По-русски эта фраза звучала приблизительно так:

«Почему вы не хотите доставить мне удовольствие сходить вместе со мной на Церковную улицу к сапожнику, которому я отдал на прошлой неделе в починку мои желтые полуботинки, купленные мною полтора года назад в Вене?..»

Фраза была гораздо длиннее. Много лет я помнил и произносил ее всю по-французски — теперь память уже не держит всех этих милых пустяков. Но хорошо помню, как пришел я на следующий день в обеденный час в ресторан. Жан уже сидел за столом, просматривал газету.

Здороваюсь, сажусь, беру салфетку и — с ходу, совершенно спокойно, развязным светским тоном обращаюсь к Жану:

— Pourquoi ne voulez vous pas me faire le plaisir… avec moi?..

Не забуду, как вытянулось лицо Жана, как замигали его глаза, как округло, картинно приоткрылся его рот, когда я, с акцентом, конечно, но все-таки на чистейшем французском языке, с соблюдением всех тонкостей французского синтаксиса, предложил ему прогуляться на Церковную улицу к сапожнику!..

8

Таким, как этой холодной зимой в Одессе, я его больше уже не видел. Тогда у него было неизменно отличное настроение. Все было прекрасно: ему предстояло ставить великолепный сценарий знаменитого писателя. С работой его при этом не торопили. Материально он был хорошо обеспечен, его зачислили в штат, он получал командировочные, суточные, номер в гостинице оплачивала студия.

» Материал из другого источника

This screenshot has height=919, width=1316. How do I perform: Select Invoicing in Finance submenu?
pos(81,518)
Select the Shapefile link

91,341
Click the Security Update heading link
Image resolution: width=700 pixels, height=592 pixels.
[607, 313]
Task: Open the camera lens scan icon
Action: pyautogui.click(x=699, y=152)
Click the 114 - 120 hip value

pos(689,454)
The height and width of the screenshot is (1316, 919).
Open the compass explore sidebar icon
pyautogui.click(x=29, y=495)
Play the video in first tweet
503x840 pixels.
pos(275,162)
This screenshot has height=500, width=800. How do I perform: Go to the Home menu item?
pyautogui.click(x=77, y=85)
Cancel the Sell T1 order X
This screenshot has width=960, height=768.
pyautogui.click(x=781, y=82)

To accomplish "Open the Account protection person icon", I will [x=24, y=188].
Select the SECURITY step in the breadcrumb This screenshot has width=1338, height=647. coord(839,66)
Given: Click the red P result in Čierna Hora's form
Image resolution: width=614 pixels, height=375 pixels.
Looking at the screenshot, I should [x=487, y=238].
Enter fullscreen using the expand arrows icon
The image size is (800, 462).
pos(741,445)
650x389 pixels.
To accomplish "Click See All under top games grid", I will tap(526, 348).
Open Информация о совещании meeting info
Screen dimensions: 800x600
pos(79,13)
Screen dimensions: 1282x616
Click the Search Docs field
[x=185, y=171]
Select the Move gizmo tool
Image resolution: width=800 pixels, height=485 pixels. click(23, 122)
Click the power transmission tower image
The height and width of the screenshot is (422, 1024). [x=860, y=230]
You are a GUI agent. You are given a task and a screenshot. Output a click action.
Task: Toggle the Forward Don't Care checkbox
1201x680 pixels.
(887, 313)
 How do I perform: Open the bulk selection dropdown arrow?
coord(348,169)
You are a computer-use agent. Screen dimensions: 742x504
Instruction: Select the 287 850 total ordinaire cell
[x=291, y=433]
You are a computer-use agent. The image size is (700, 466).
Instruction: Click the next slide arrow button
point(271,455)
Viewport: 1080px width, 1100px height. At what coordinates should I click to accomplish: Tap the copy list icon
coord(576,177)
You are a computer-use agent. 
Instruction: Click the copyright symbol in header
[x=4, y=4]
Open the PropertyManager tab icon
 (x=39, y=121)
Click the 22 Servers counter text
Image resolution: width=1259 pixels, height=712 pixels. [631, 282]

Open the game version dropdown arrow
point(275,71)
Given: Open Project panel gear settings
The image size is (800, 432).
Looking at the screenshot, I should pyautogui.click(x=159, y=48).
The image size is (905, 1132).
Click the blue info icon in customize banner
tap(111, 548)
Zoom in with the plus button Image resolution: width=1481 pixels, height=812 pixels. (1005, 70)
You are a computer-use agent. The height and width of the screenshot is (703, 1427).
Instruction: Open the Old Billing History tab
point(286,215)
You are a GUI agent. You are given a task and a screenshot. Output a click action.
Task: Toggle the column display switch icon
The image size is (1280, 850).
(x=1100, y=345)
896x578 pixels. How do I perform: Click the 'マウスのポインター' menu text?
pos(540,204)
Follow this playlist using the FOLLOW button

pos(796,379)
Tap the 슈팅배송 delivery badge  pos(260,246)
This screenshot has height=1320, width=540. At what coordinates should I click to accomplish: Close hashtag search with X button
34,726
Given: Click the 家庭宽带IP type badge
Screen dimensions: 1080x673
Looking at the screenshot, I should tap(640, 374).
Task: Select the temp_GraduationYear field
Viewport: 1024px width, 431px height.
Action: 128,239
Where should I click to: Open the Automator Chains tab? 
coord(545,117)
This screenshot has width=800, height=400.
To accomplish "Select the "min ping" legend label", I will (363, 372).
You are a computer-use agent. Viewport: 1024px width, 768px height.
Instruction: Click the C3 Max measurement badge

Он ждал утверждения сценария, по утрам часа полтора-два занимался режиссерским вариантом «Любовников», а все остальное время писал письма жене и дочери, читал, гулял, бездельничал. Посильно и я помогал ему в этом. О моих недобрых предчувствиях, касающихся сценария, я ему, конечно, не говорил, как не сказал о них в свое время и Арагонам. А самому Жану, разумеется, и в голову не могло прийти, что такой сценарий могут не пропустить, не одобрить, зарезать.

Он, как и я, был беспартийный и говорил об этом разным людям несколько даже извиняющимся тоном. И всякий раз минуту спустя извлекал из бокового внутреннего кармана пиджака и показывал собеседнику красную книжечку МОПРа. Такие книжечки у нас в СССР имели в то время все школьники, все домохозяйки. Платили пять копеек в месяц (или в год?) в Международную организацию помощи рабочим, получали эти красные тонюсенькие членские билеты, засовывали их куда-нибудь в книгу или в ящик буфета и, скорее всего, навсегда забывали о их существовании. А Жан при каждом подходящем и неподходящем случае доставал свою красную книжку, хлопал ею об ладонь и с горделивой улыбкой объявлял:

— Ich bin ein Mitglied von Organisation der Internationale Rote Nilfe.